A Copa do Mundo de 2026, que será disputada em cidades dos Estados Unidos, Canadá e México, ganhou um novo capítulo de tensão diplomática nesta semana. O senador americano Marco Rubio, durante audiência da Comissão de Relações Exteriores do Senado dos EUA, afirmou que o governo de Washington não permitirá que integrantes da Guarda Revolucionária Islâmica do Irã (IRGC) entrem no território americano como parte da delegação iraniana ao torneio.

A declaração foi feita durante debates sobre o orçamento de 2027 do Departamento de Estado, apresentado pelo presidente Donald Trump. Rubio deixou claro que não há impedimento para a entrada da seleção iraniana de futebol nem de sua comissão técnica nos EUA, mas garantiu que qualquer pessoa ligada ao IRGC sem função esportiva comprovada será barrada. Segundo o senador, o monitoramento será feito de maneira "muito próxima".

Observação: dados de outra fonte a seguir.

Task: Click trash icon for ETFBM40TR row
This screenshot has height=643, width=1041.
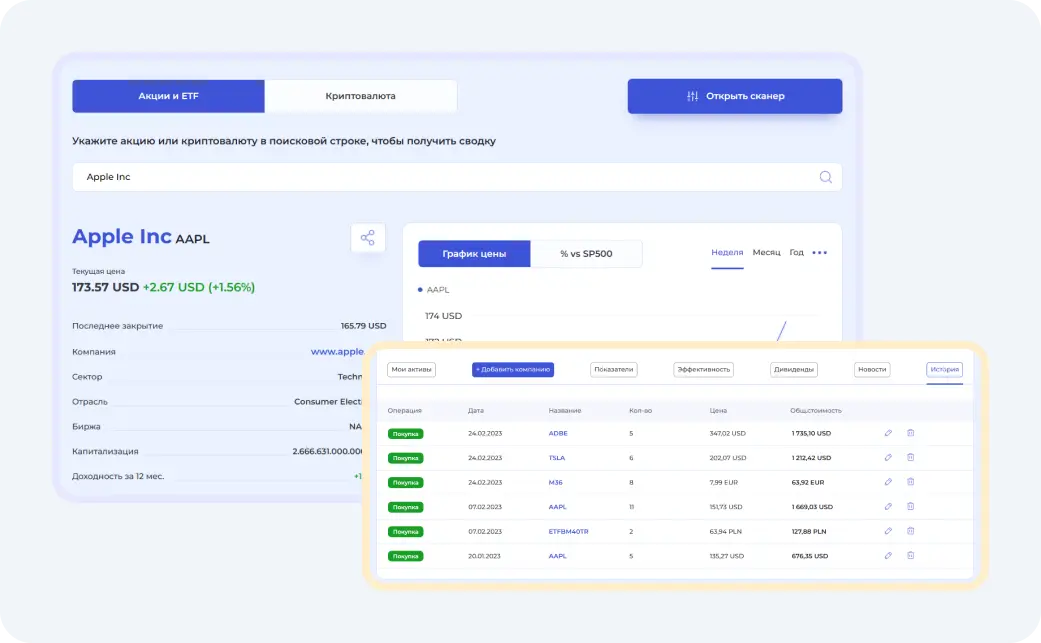Action: coord(910,531)
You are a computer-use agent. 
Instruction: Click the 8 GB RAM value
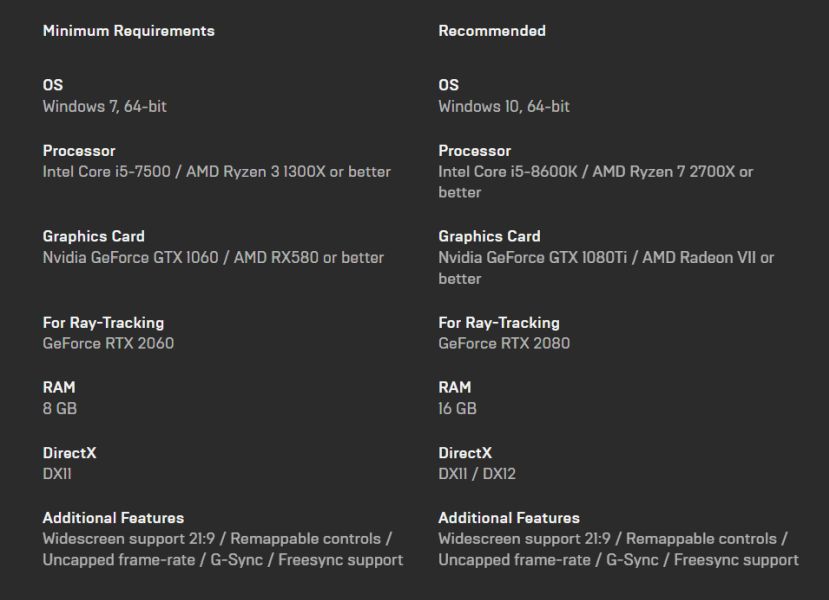pyautogui.click(x=59, y=408)
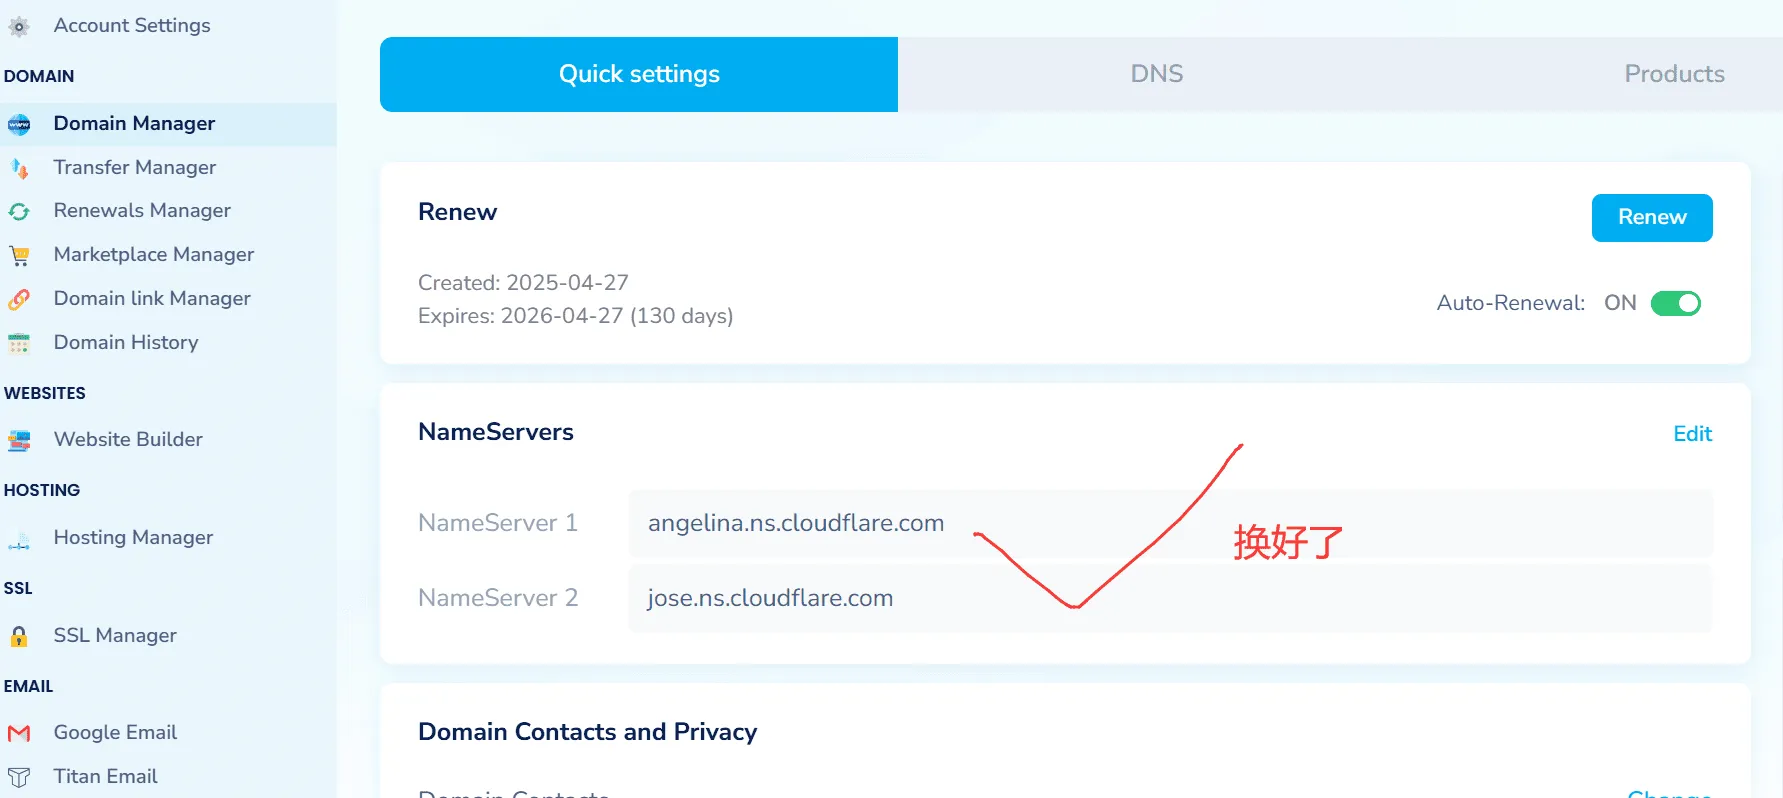Click the Account Settings gear icon

pos(19,27)
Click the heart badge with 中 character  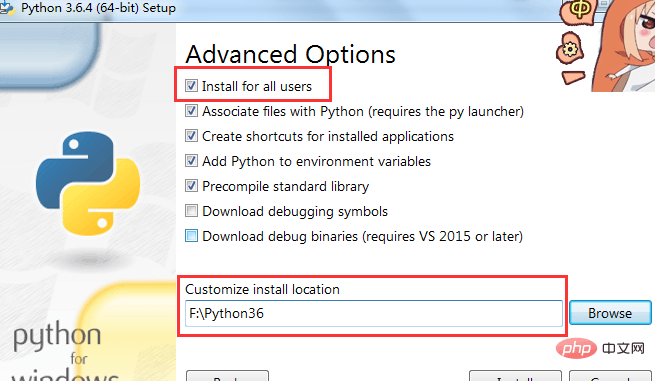577,12
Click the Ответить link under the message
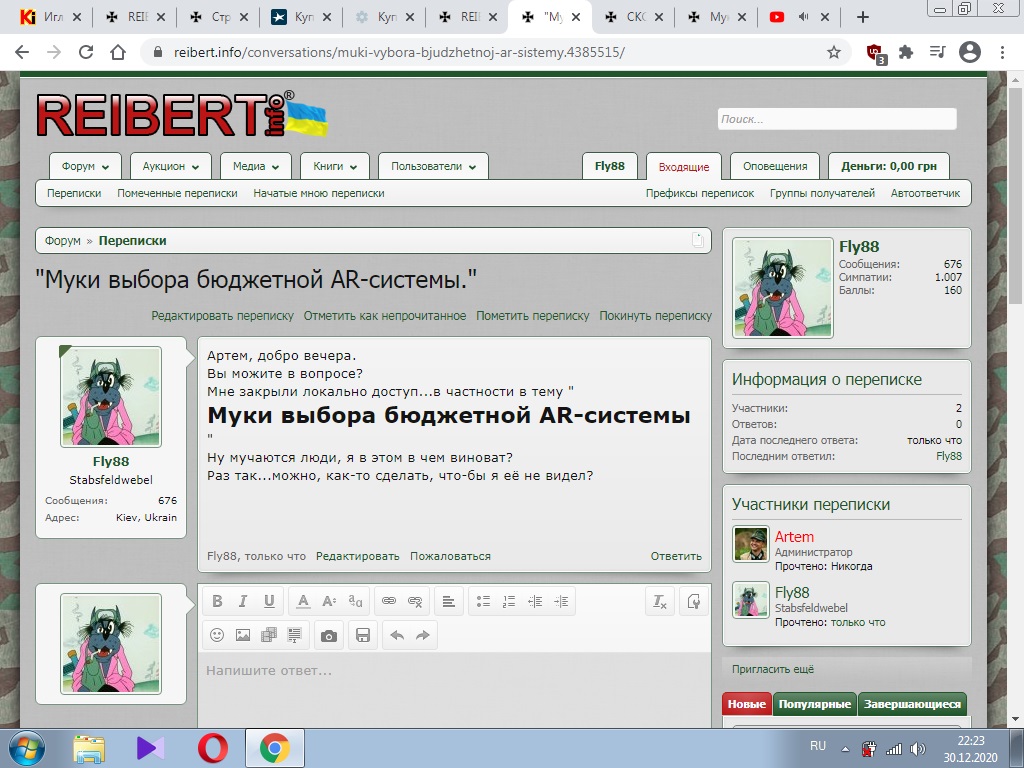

O Irã disputará partidas em solo americano durante o Mundial, mas sua sede de concentração durante o torneio será no México, país co-sede do evento. A medida de vigilância específica sobre a delegação iraniana reflete as tensões acumuladas entre Washington e Teerã, que se intensificaram especialmente após uma escalada militar envolvendo EUA, Israel e Irã no final de fevereiro deste ano.

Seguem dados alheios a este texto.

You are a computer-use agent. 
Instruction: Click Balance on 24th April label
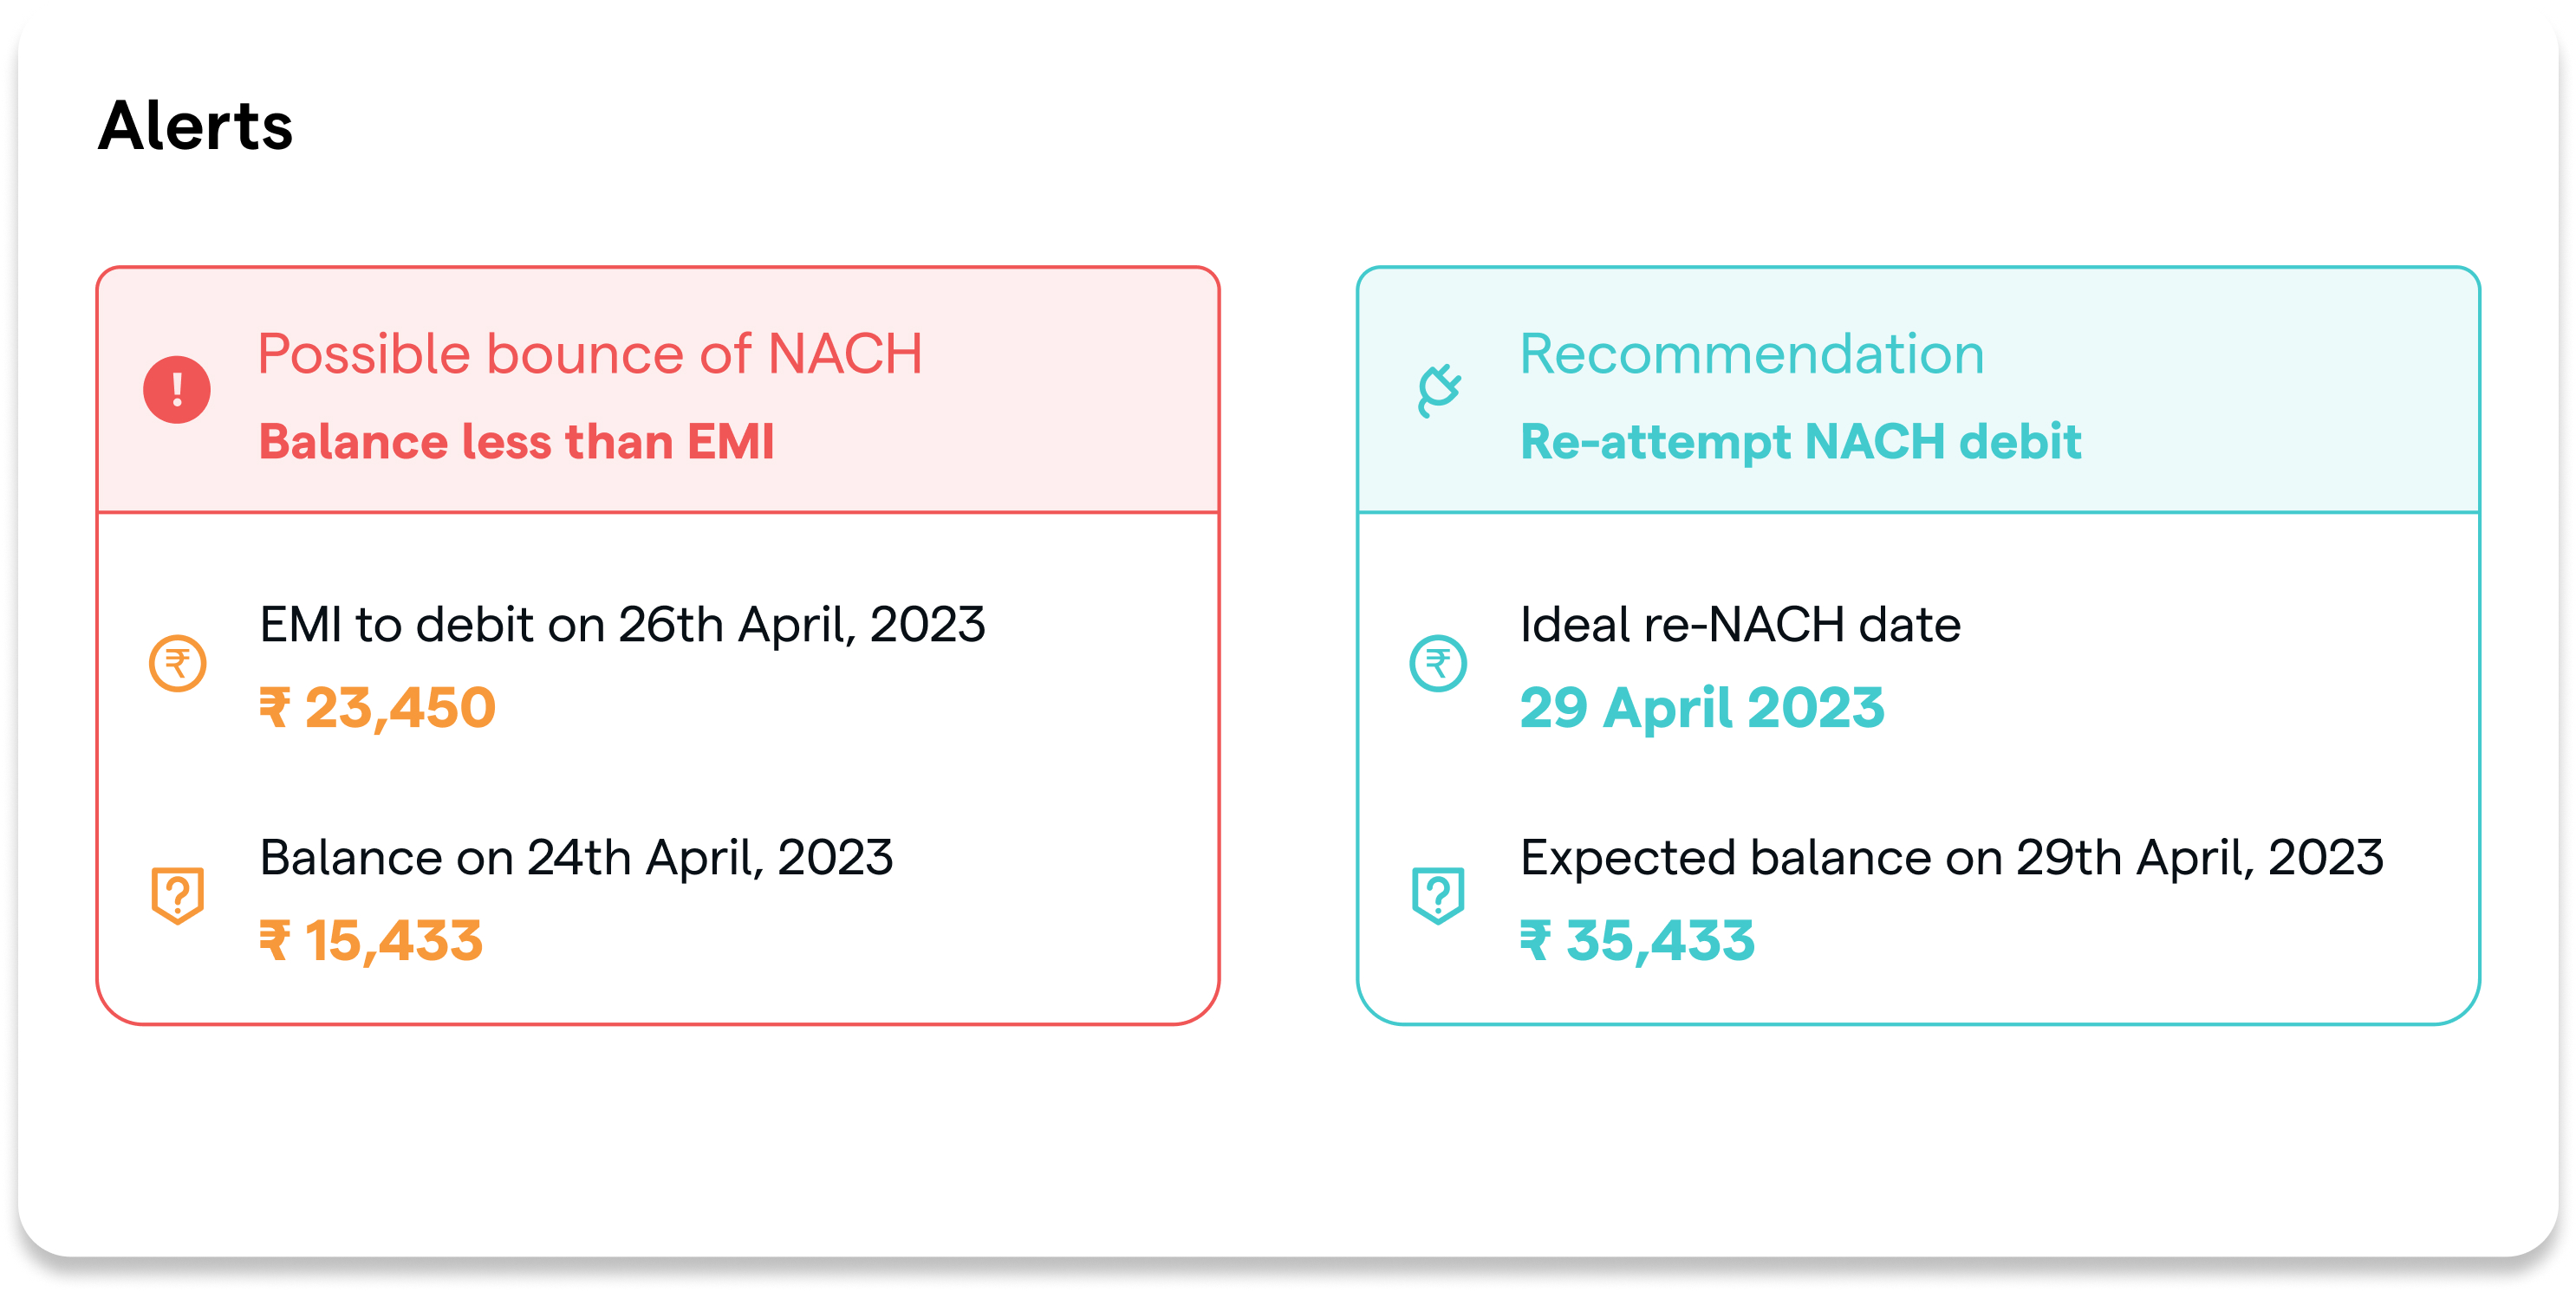(576, 858)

Atletas não são alvo das restrições

Rubio foi enfático ao distinguir os atletas e profissionais do futebol dos possíveis agentes do serviço de inteligência ou militares que poderiam integrar a delegação. A concessão de vistos ao restante da equipe esportiva, segundo ele, não está em risco. O que preocupa o governo americano é a possibilidade de uso da Copa do Mundo como oportunidade para a presença de pessoas ligadas à estrutura militar iraniana em território norte-americano.

Os detalhes operacionais sobre como será feita a triagem dos viajantes ainda não foram divulgados pelas autoridades americanas.

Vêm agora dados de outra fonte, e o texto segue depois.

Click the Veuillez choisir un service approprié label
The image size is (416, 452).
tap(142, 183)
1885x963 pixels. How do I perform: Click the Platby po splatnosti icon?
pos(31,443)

Interesse local pelo Mundial

Para os torcedores do Litoral Norte paulista, a Copa do Mundo de 2026 é um dos eventos mais aguardados do período. O Brasil, que buscará sua sexta conquista no torneio, jogará em um Mundial que pela primeira vez contará com 48 seleções. O episódio envolvendo o Irã ilustra como o maior evento esportivo do planeta não está imune às tensões geopolíticas globais — e que a organização de uma Copa disputada em três países diferentes apresenta desafios inéditos de segurança e diplomacia.